> **Written problem A**
Answer these questions using the passage on broadcasting bans below, one line each:
(i) Under which act was RTE set up as a public authority?
(ii) Who issued the Northern Ireland Notice?
(iii) On what date did the British government lift its ban?

RTE, the Irish national broadcasting service, was set up as a public authority under the Broadcasting Act of 1960. Section 31 of the Act allowed Ministers responsible for communications to prevent the broadcasting of material which would be likely to promote or incite crime or would tend to undermine the State's authority. In 1972, the political implications of Section 31 were made more explicit with the introduction of a ban on broadcast interviews with representatives of Sinn Fein and of any organizations proscribed in Northern Ireland. One obvious difficulty with this ban lay in the fact that viewers and listeners in the Irish Republic continued to receive programmes broadcast from the United Kingdom where such interviews were still permitted. This anomaly was removed, however, on 19 October 1988, when the British government imposed a similar ban to that operating in the Republic. This broadcasting ban was empowered by the terms of the 1981 Broadcasting Act and, therefore, required no parliamentary debate for it to become operative. The Northern Ireland Notice, issued by the then Home Secretary, Douglas Hurd, outlawed the broadcasting of speeches by and interviews with representatives and supporters of proscribed organizations. This was intended to be enforced even if the individuals in question were addressing issues not directly related to violence. Some qualifications were made to the ruling. For example, special dispensations were made for the purpose of election campaigns. In general, however, the net result was the increasingly bizarre sight of representatives of Sinn Fein and other organizations appearing on television with their words being spoken by actors.

At the beginning of 1994, the Irish Republic's government lifted its ban and the old anomaly was reversed with viewers and listeners in Northern Ireland now able to hear the voices of members of proscribed organizations so long as they had access to RTE productions. The lifting of the ban in the Irish Republic was viewed with suspicion by Unionists and even by members of the British government who may have felt that their Irish counterparts were pushing ahead too quickly with plans to bring Sinn Fein into the political fold. The problem was, however, that the British were now seen in the eyes of the rest of the world, and especially by the government of the United States as being engaged in a policy of censorship which changes in the Irish Republic appeared to indicate was neither necessary nor desirable. Moreover, the increasingly cunning ploys by the broadcast media to circumvent the ban in Britain were creating a farcical situation. In response to these considerations, and more significantly to the PIRA ceasefire of 31 August 1994, the British government lifted its ban on 16 September 1994.

> **Written problem B**
Write out the records word for word, from their first line through the line that contains "(x=157, y=537)". Omit the pictures.

> **Records for this task**
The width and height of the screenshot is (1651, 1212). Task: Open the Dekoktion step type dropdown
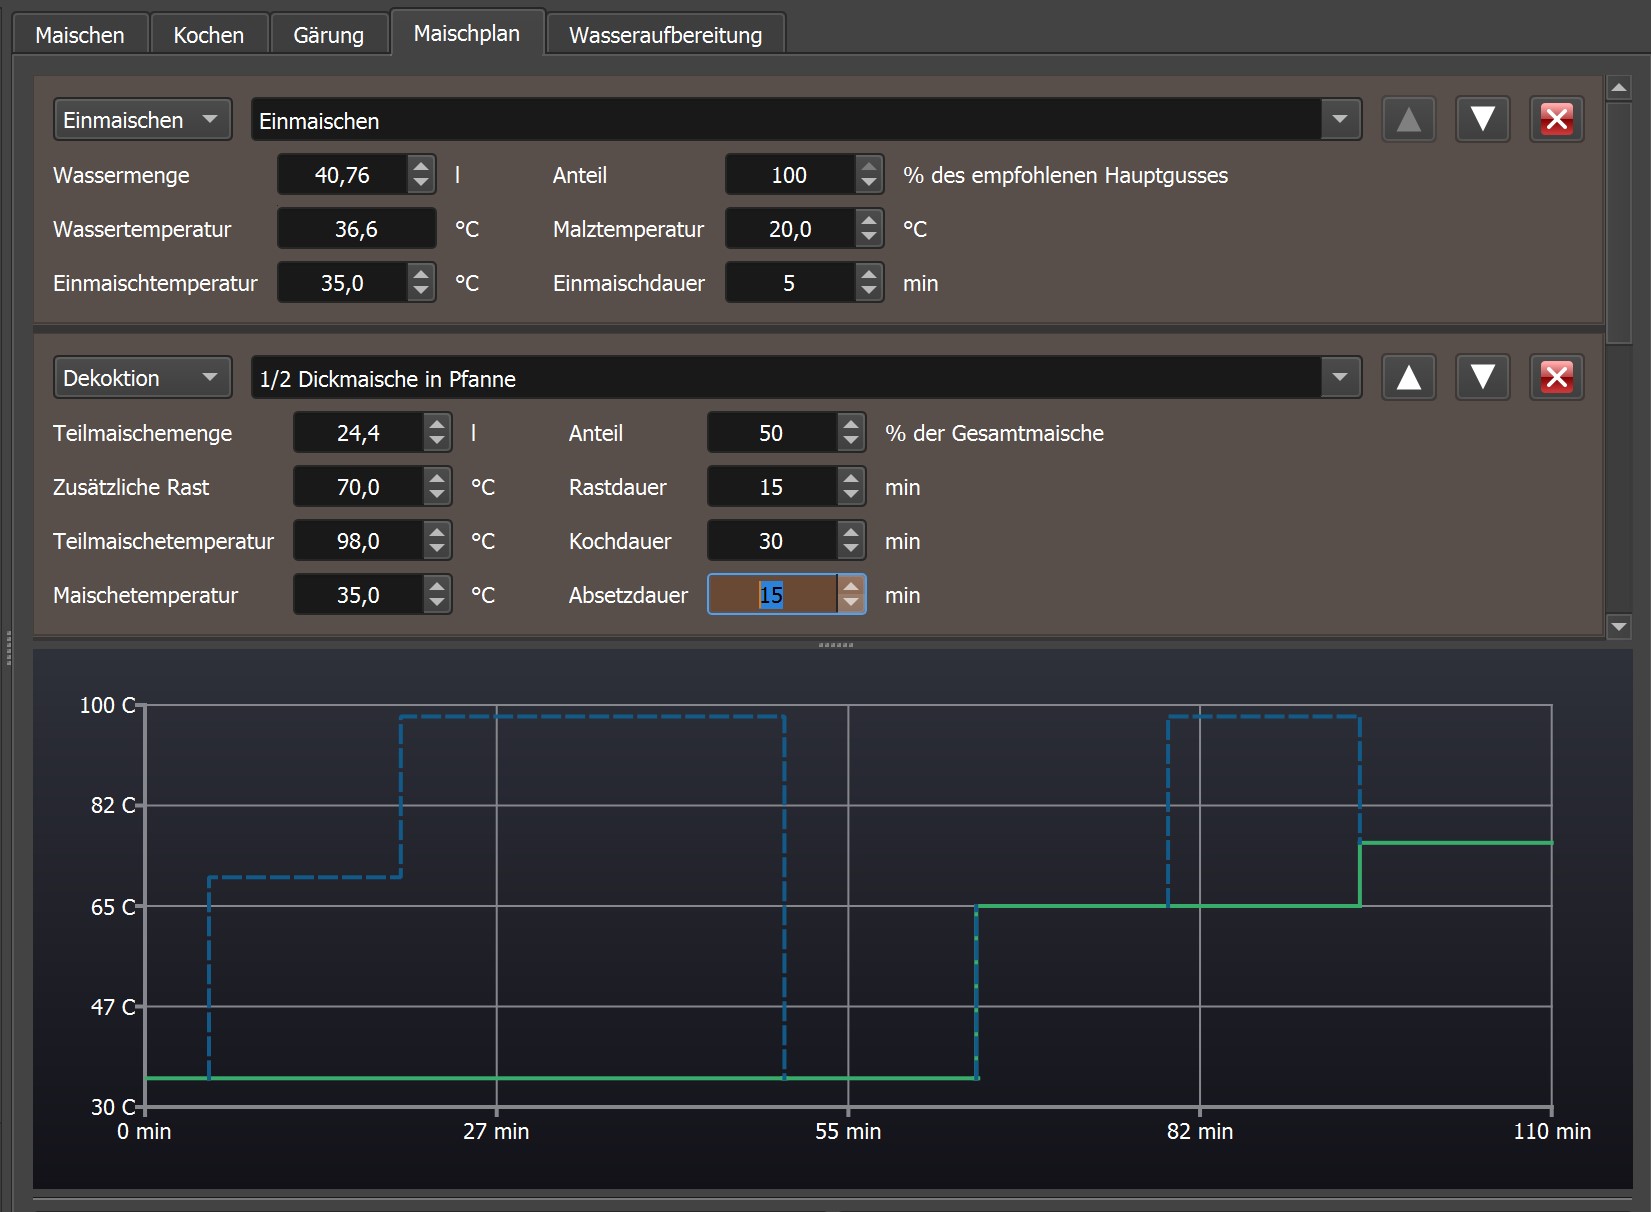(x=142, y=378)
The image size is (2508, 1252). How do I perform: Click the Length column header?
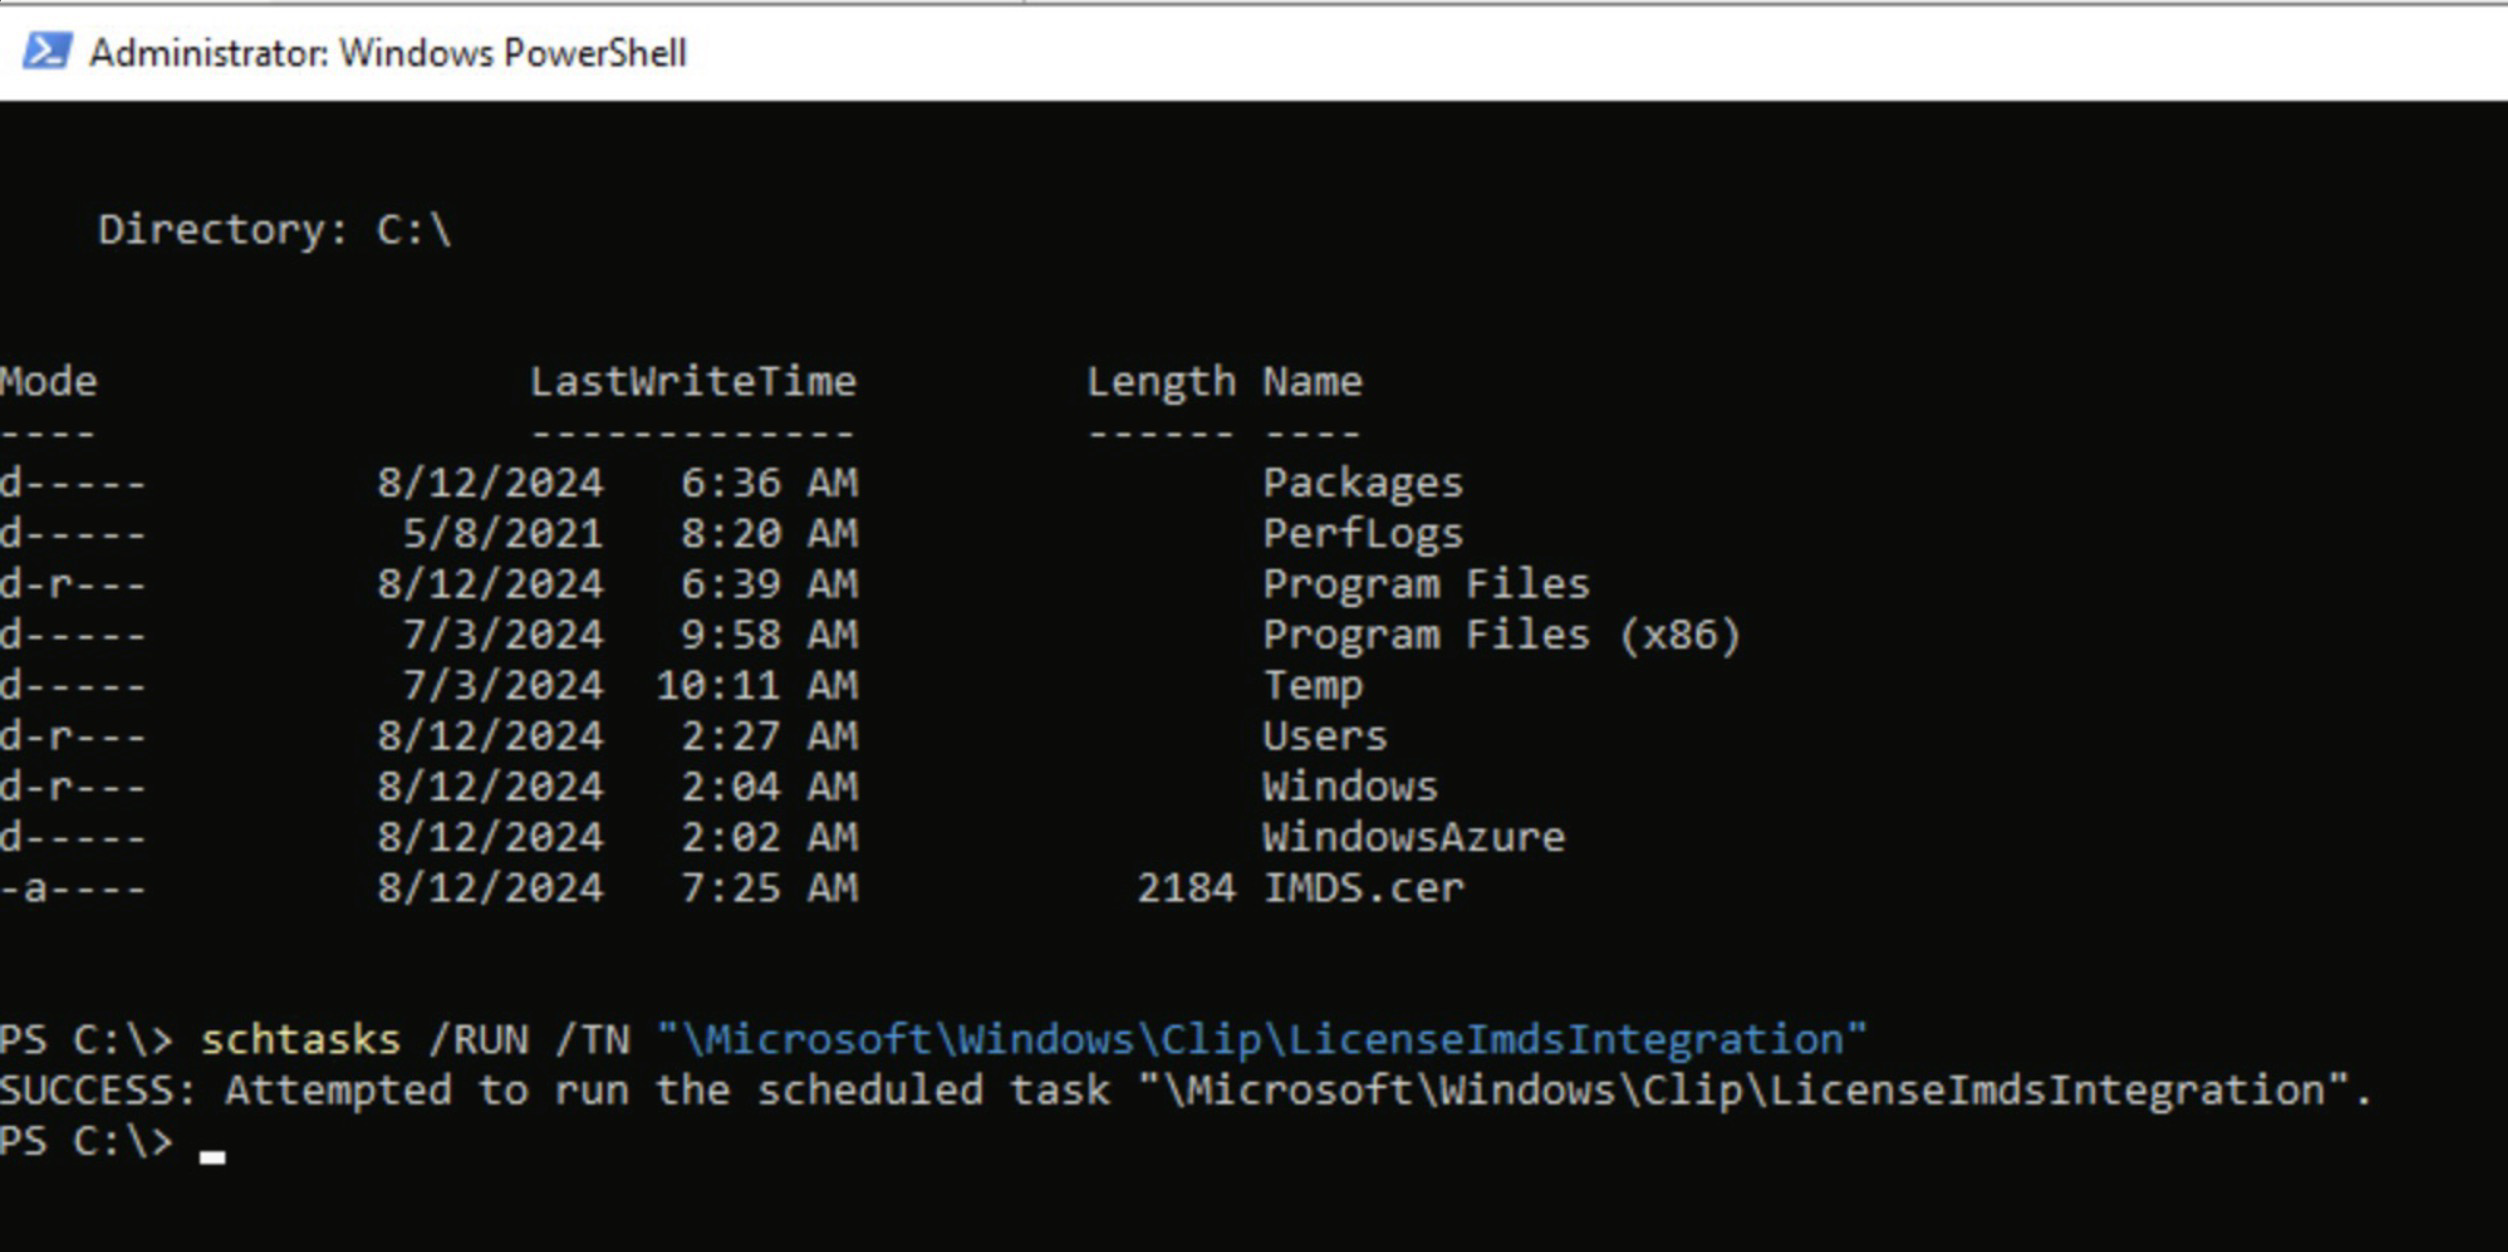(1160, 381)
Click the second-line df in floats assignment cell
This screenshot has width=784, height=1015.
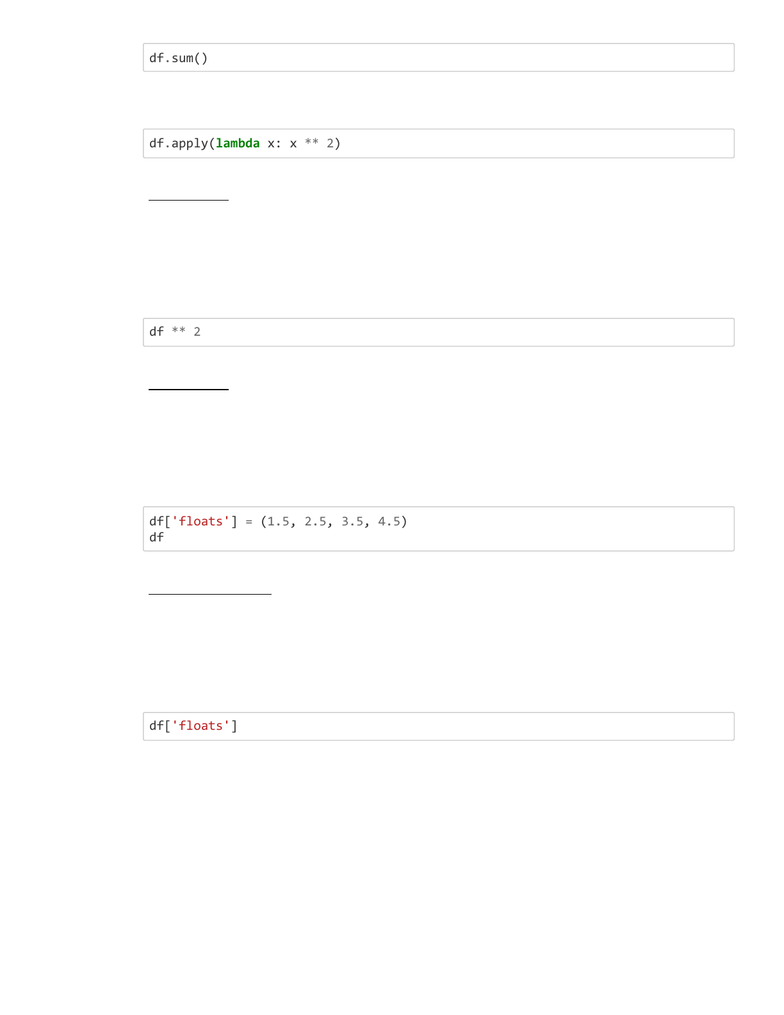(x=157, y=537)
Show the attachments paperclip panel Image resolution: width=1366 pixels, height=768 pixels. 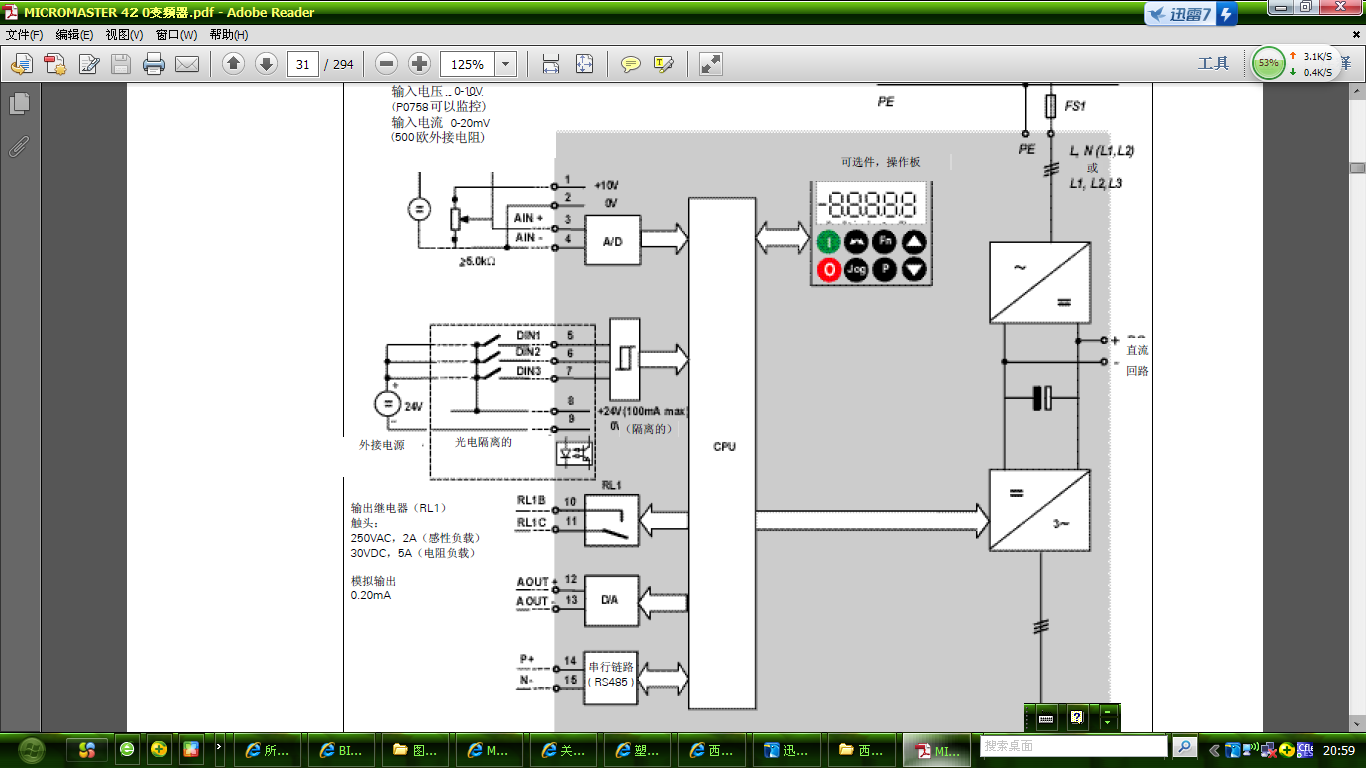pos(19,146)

> **Correct result A**
(i) The Broadcasting Act of 1960
(ii) Douglas Hurd, who was then Home Secretary
(iii) 16 September 1994

> **Correct result B**
The width and height of the screenshot is (1651, 1212). Task: Open the Dekoktion step type dropdown
(x=142, y=378)
The image size is (2508, 1252). How do I perform: Click the Length column header?
(1160, 381)
Click the second-line df in floats assignment cell
This screenshot has width=784, height=1015.
(x=157, y=537)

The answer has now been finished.